Even after living in Chiang Mai for almost a year, I’m still no closer to cracking this particular chestnut. The handful of Thai women I regularly spend time with seem to have pretty high calorie diets full of saturated fats; eat relatively few vegetables; drink very sweet drinks and reasonably large amounts of alcohol; walk and exercise very little, if at all. My workmates and I eat lunch together on most days so I know what they eat — and they have diets that would make the average health-conscious woman in the West run for the nearest gym. Deep fried food, over-sweetened snacks, refined sugars and simple carbohydrates — not unknown elements of a normal diet here. Given this, I think I can actually claim to be living exactly like a local, since I have had a similar kind of lifestyle. Eeeek!
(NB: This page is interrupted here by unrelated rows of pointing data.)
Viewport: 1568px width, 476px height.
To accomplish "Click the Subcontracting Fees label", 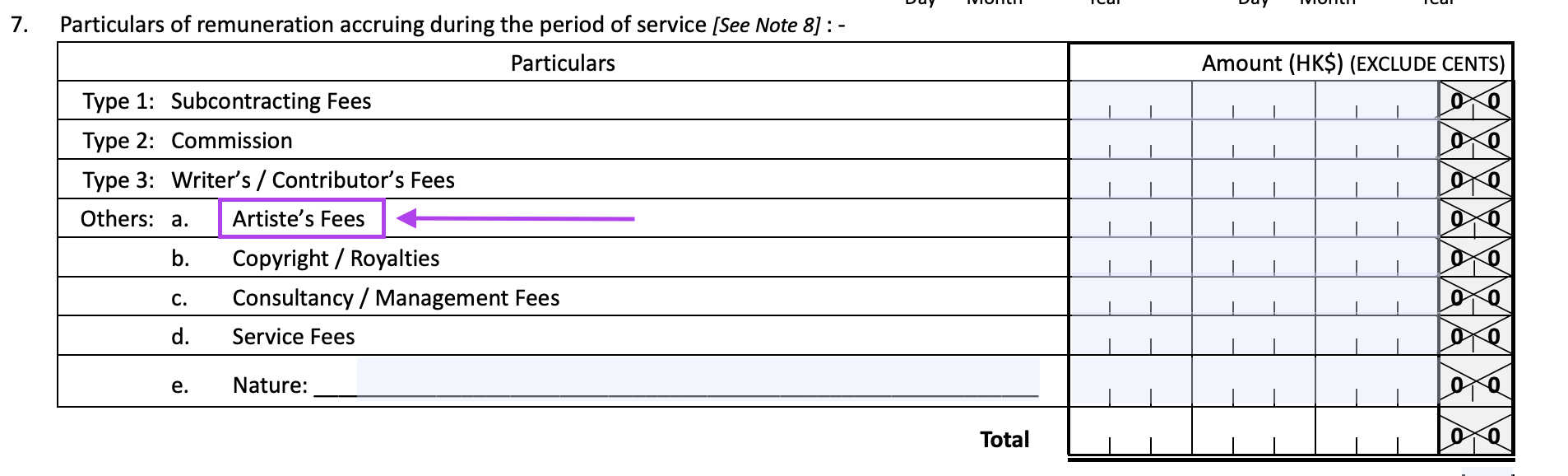I will point(271,101).
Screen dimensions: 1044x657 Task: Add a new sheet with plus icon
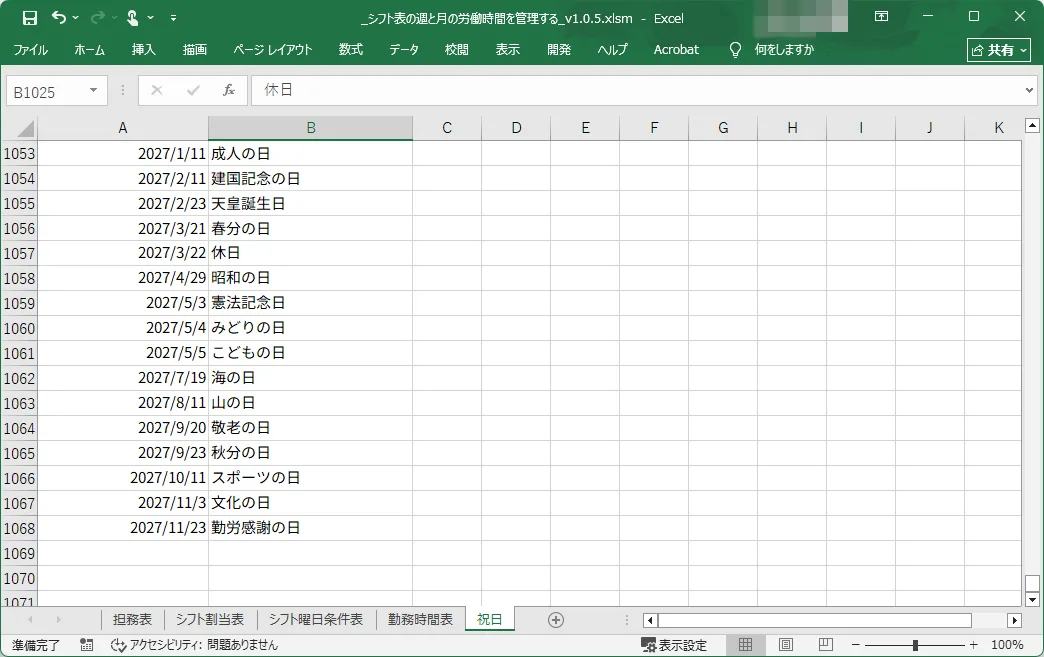(556, 620)
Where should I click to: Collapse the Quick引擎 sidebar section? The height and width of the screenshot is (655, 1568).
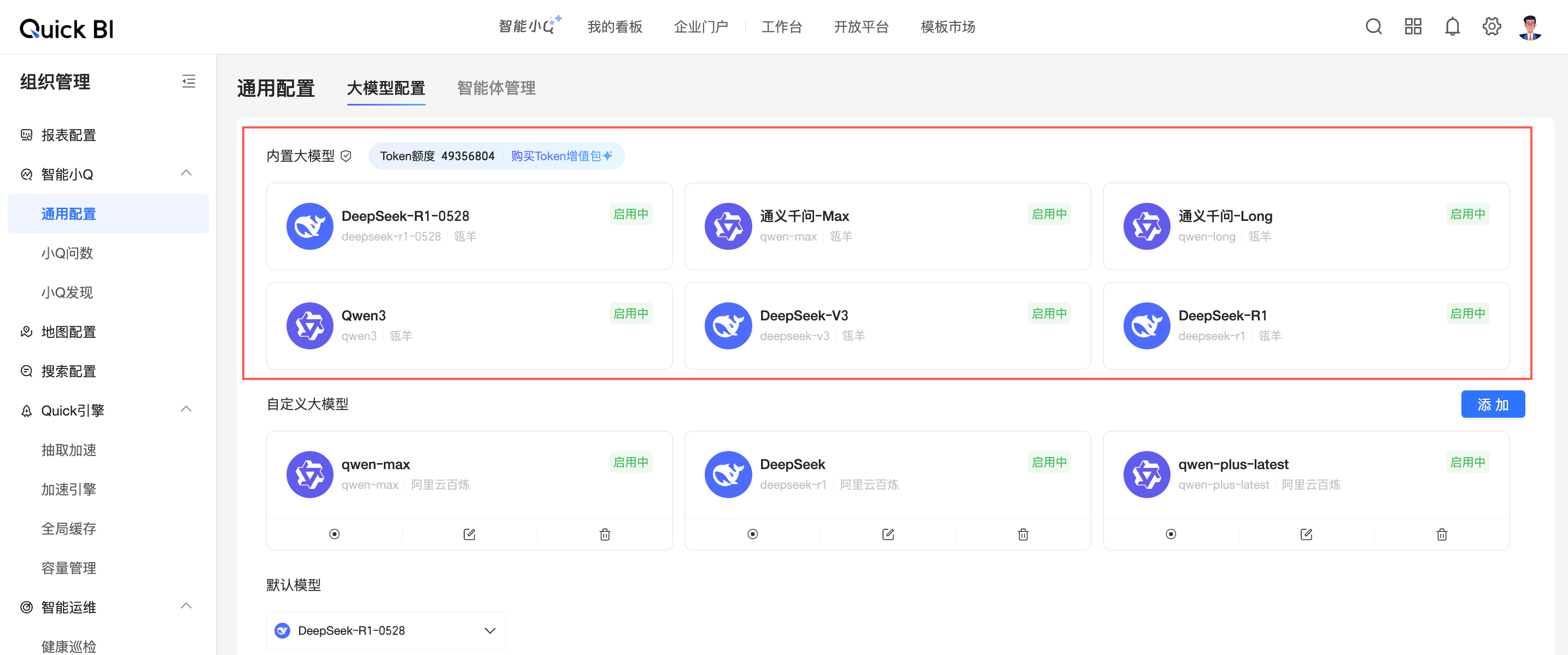pyautogui.click(x=186, y=410)
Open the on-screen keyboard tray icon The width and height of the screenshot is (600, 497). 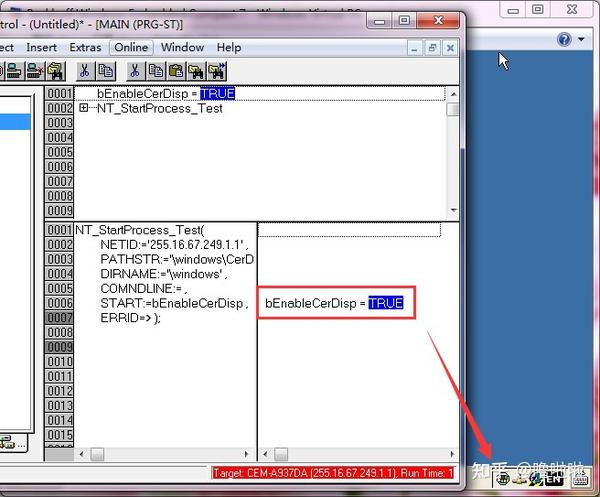point(580,479)
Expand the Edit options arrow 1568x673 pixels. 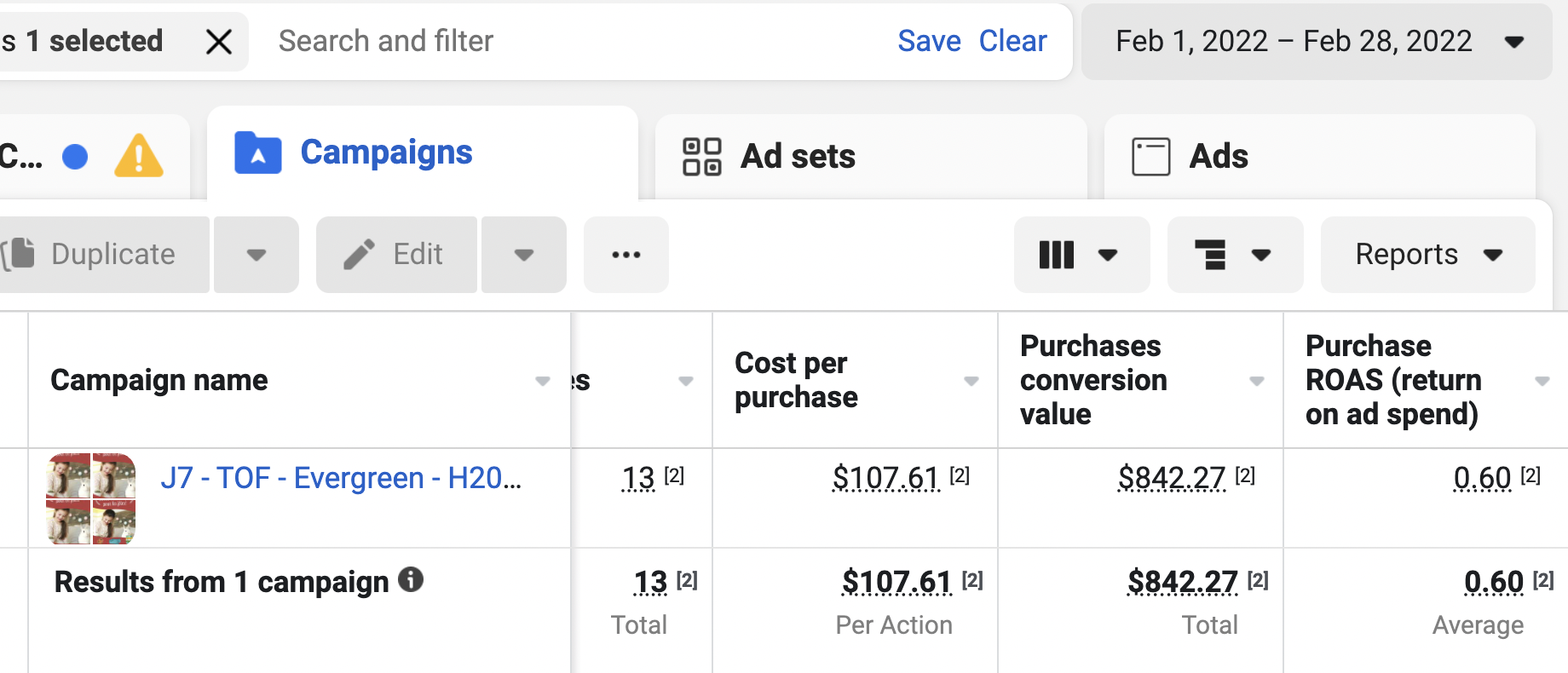pos(524,254)
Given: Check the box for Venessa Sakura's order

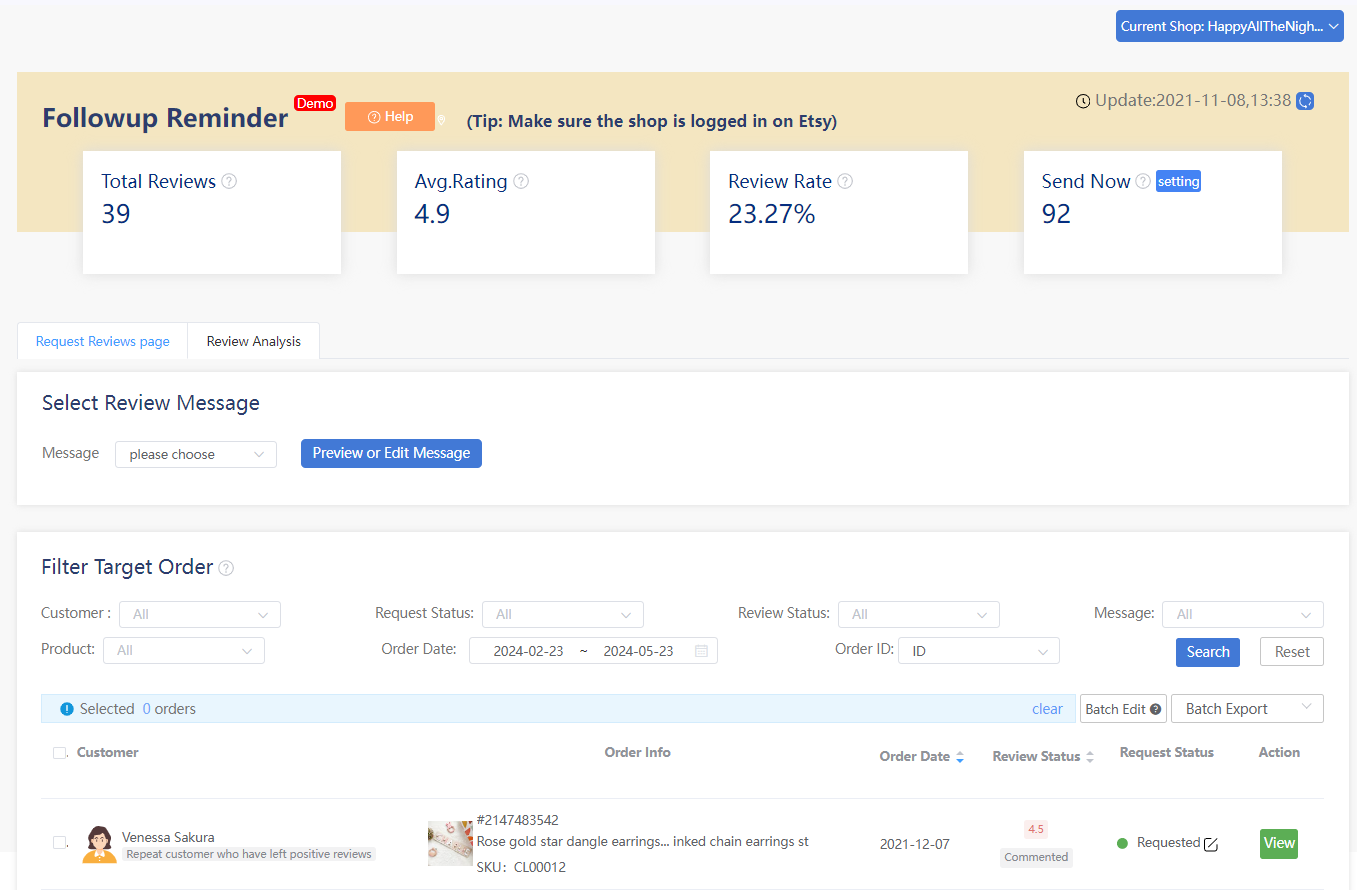Looking at the screenshot, I should [59, 842].
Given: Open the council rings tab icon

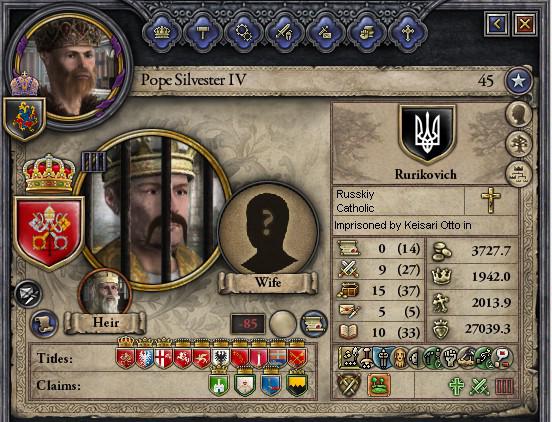Looking at the screenshot, I should (243, 33).
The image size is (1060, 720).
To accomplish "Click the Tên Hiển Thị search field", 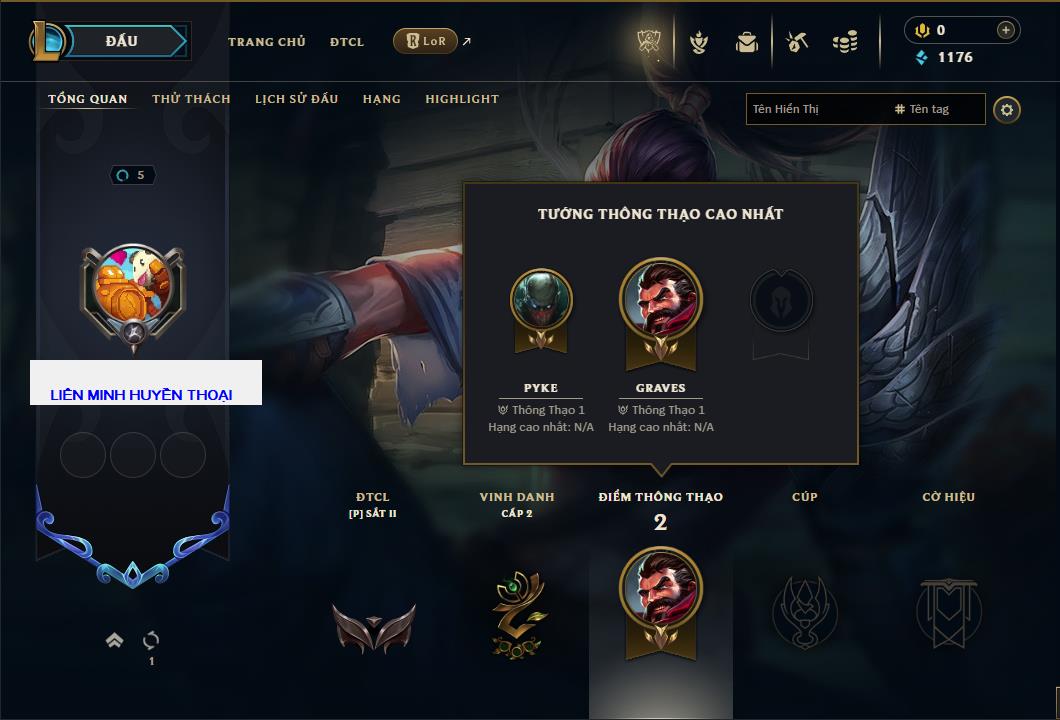I will coord(818,109).
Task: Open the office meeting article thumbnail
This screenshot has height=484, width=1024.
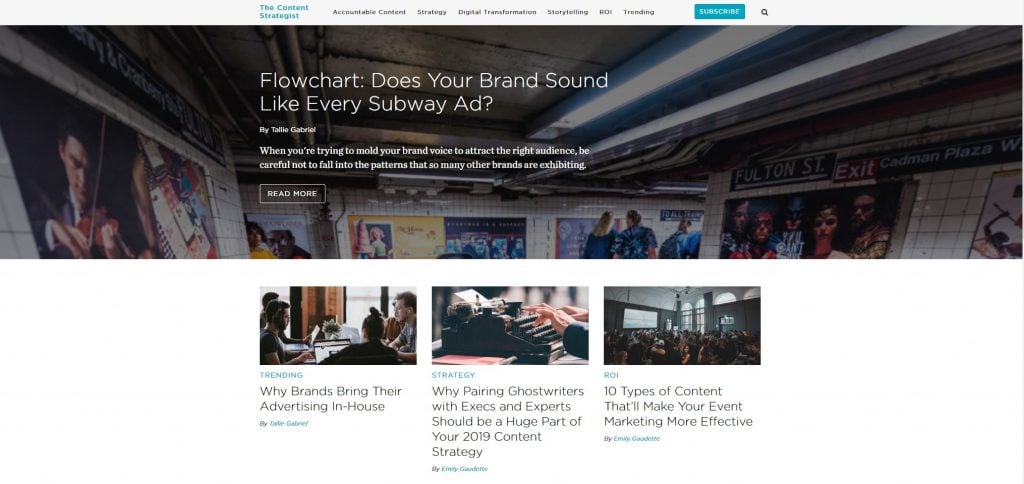Action: (338, 325)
We all went for a full health check-up on Friday at a local hospital — and when I say full, I mean that I was poked and prodded in ways that I would prefer to not go into — and I actually felt incredibly relieved that I am somehow still in good health, aside from gaining some weight and getting little exercise. I’ve since resolved that I need to steer this ship back on course. So I finally broke the gym drought I’d been experiencing, even managing to break a sweat the other night.
Maybe this new-found need to be healthy was also triggered by a rather embarrassing moment recently where I went to a shop and found a dress I liked…and when I got Josh to give me his opinion, he said, “You do realise that this is the shop for big girls?” And yeah, it was. That’s totally what I am here. It brought me back to a moment not long after I moved here, where I was trying on XXL shorts and couldn’t get them past my hips, let alone my waist, and the only thing I was able to buy from that store was a great t-shirt that fit perfectly — because it was free size.
Another reason why I’ve been thinking about this issue is earlier this week we went to a seafood buffet. They’re rather fond of buffets here and my workmates and I get together outside of work every so often at these sort of places and it’s always great fun. We had raw prawns, deep-fried and battered prawns, barbecued prawns, raw prawns (my fave), boiled crab, curried crab — not to mention different kinds of squids and various other spicy soups. But half-way through the meal I had about reached my limit and a pained look would pass by my face every time my workmates ordered something else. But they kept going!
I’m kind of joking with this post really, because things here are probably not quite what they seem. I don’t have a good answer to the question of how so many stay so skinny, but it’s important to remember that skinniness does not equate to healthfulness at all. In fact, at the health check up, one of my workmates, a young 25 year guy who’s as thin as a rake, seemed to have a bit of a cholesterol issue.
Speaking as a public health person, I think the current lifestyle here, and other parts of Asia also undergoing rapid transformation in terms of wealth, is surely a ticking bomb. That is, if the consequences haven’t already taken hold. Most people in Vietnam I met seemed to have a waist-to-hip ratio higher than it should be as well, though the Vietnamese diet is arguably a lot healthier than the Thai one.
The rise in noncommunicable diseases associated with smoking, diet, alcohol consumption and lack of exercise, will only increase over the coming years, because if anything, south-east Asians have bodies that are even less able to tolerate these kinds of modern diets compared to Caucasians, for reasons which have been the subject of much research over the past decade. I just hope that Thai society takes this issue more seriously than they’re currently doing, and take more active health promotion measures to avert a disaster in the making.